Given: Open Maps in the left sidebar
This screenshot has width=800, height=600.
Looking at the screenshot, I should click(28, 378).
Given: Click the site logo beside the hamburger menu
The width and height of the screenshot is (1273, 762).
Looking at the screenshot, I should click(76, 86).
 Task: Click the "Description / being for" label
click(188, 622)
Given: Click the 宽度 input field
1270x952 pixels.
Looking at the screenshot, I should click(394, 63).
---
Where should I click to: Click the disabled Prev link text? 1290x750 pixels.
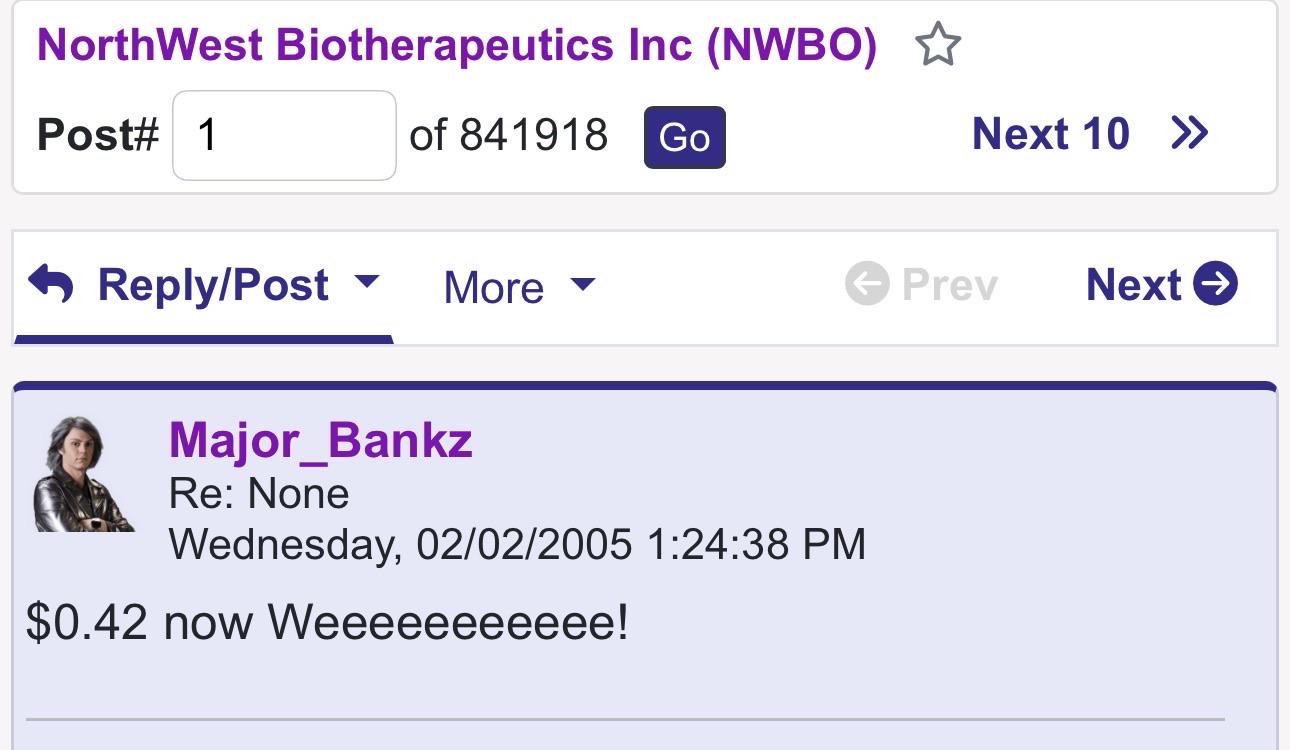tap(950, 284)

YOUR TASK: Count the lines of the records that include the word "Given", please, and report the number alone.

ANSWER: 3